The more I thought about it, the cappuccino pots de creme just seemed like an excuse for me to get in another serving of coffee. It’s possible.
There isn’t a lot of sugar in this recipe which I like, so you really get a good coffee flavor. I recommend that you use a good quality coffee, you want something bold, it will really make a difference. Go to your local coffee shop or local market and find someone who roasts locally. The whip cream on top is whipped to a soft peak and has no sugar. Just a dust of cinnamon and you’re ready to go.
The cappuccino pots de creme makes a great dessert of course but it’s also great for a Sunday morning or a brunch item. Everyone loves brunch.

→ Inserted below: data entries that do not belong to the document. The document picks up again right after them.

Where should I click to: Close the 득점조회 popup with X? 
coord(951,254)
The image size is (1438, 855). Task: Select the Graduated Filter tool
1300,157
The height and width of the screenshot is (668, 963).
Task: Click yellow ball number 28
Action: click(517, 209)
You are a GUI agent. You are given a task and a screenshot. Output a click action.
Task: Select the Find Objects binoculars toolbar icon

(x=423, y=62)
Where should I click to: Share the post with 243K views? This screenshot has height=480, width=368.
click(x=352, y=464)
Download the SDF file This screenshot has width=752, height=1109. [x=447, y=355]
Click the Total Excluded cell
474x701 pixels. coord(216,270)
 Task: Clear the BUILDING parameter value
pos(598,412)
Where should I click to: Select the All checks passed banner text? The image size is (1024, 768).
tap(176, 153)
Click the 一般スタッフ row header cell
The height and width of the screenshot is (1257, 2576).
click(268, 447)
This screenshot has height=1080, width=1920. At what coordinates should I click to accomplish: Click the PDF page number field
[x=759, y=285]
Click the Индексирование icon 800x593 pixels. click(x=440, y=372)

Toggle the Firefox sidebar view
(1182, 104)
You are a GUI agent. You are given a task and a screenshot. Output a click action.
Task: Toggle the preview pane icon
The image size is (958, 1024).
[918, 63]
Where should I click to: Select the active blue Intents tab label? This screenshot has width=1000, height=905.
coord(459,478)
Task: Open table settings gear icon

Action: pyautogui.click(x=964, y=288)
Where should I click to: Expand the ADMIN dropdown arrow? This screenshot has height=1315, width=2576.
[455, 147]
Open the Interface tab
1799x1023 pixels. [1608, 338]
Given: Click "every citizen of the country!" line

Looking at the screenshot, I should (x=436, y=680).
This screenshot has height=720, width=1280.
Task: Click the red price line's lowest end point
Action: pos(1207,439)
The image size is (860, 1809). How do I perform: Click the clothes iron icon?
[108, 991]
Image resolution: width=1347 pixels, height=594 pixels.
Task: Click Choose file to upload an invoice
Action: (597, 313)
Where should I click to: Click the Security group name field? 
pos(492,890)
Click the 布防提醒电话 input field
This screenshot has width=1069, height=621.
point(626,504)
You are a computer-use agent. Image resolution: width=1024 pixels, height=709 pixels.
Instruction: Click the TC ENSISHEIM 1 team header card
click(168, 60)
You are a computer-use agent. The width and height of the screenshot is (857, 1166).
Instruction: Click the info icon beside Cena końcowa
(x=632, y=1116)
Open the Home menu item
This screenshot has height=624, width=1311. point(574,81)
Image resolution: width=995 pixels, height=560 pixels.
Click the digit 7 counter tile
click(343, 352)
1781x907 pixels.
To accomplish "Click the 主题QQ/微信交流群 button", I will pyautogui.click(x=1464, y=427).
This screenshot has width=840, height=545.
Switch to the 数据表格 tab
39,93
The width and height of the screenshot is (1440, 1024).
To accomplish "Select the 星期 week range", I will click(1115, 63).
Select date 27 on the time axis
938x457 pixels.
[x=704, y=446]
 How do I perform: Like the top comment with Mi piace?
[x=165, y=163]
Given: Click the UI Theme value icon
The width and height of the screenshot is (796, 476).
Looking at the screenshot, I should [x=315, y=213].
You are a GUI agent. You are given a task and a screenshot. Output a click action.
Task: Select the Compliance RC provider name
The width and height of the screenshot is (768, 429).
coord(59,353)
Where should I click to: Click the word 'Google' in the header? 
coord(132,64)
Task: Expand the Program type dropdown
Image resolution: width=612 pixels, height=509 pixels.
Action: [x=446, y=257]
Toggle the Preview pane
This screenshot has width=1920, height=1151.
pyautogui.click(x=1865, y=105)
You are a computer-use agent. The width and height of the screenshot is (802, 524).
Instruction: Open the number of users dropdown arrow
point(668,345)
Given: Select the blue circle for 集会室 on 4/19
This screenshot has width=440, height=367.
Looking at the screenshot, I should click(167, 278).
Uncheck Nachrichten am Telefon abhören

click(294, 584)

Am I right?
“Everything is temporary:
Emotions, Thoughts, People, Scenery
Do not become attached
just flow with it”
Espresso Pots de Creme
930g heavy cream (1 quart)
105g coffee beans crushed
-combine in a sauce pan and bring to a boil
-turn off heat, set aside and let coffee steep 30 minutes
-strain and you should get 725g of the coffee flavored cream
725g coffee cream
-add the sugar to the still warm coffee cream
-slowly add the cream mixture to the eggs using a spoon
(don’t use a whisk because it creates a foam on top)
Bake at 250 degrees for 15-30 minutes, depending on how hot your cream mixture was when you started.